SET TASK: Copy the items from the line with "You are a computer-use" up to and including the line with "Looking at the screenshot, I should pos(999,544).", keeping every line unchanged.

TASK DATA:
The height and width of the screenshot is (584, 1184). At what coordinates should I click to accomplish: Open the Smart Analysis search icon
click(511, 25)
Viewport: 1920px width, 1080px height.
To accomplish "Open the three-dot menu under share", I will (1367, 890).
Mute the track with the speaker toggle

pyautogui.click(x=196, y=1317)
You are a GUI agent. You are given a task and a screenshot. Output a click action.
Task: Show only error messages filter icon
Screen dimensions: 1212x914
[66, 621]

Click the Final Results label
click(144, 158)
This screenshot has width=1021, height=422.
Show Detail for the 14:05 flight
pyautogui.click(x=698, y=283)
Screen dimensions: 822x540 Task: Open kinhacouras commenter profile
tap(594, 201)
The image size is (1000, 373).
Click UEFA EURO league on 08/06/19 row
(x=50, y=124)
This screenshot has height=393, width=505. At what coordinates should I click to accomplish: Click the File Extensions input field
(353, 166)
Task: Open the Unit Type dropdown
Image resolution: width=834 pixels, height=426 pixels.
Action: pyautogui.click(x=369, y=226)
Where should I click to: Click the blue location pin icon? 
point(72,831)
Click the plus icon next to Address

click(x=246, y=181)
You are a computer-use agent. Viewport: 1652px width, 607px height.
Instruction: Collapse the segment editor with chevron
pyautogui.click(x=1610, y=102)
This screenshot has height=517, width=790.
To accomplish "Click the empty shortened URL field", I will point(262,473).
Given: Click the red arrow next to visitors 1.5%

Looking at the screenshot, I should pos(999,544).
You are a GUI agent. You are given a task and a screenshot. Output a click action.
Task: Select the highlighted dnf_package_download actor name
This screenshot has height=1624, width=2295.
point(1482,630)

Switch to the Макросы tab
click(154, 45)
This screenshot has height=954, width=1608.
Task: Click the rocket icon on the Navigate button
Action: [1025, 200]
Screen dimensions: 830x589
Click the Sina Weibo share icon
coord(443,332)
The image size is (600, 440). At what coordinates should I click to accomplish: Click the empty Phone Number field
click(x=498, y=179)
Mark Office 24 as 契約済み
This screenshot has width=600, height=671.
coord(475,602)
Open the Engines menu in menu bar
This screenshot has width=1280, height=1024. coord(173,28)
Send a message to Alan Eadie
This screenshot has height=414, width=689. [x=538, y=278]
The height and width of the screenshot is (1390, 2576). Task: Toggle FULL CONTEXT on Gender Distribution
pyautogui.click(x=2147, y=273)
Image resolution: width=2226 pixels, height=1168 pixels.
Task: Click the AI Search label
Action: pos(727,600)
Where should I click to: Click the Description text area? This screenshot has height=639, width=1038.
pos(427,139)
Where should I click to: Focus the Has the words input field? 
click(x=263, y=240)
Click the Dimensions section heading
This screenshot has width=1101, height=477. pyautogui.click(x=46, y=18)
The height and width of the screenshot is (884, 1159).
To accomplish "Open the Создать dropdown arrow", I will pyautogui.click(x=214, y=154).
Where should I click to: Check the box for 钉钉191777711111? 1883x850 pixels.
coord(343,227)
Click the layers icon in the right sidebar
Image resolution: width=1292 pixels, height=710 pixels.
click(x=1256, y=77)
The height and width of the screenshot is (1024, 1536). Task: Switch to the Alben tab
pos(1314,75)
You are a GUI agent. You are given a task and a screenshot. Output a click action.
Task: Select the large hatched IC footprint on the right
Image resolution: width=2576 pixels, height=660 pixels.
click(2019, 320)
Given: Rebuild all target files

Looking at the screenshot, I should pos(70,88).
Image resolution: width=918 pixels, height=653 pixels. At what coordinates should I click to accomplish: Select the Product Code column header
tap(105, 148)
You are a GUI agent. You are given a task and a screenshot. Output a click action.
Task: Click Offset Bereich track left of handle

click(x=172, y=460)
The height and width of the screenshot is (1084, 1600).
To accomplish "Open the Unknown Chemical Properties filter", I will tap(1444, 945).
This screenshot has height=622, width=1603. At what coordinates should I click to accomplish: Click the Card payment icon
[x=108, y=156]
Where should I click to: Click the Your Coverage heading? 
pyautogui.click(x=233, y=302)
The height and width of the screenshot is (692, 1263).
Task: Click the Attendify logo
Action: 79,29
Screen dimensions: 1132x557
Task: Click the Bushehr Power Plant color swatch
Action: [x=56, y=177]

SOLUTION:
You are a computer-use agent. Viewport: 1652px width, 607px height.
Instruction: Collapse the segment editor with chevron
pyautogui.click(x=1610, y=102)
This screenshot has height=517, width=790.
To accomplish "Click the empty shortened URL field", I will point(262,473).
Given: Click the red arrow next to visitors 1.5%

Looking at the screenshot, I should pos(999,544).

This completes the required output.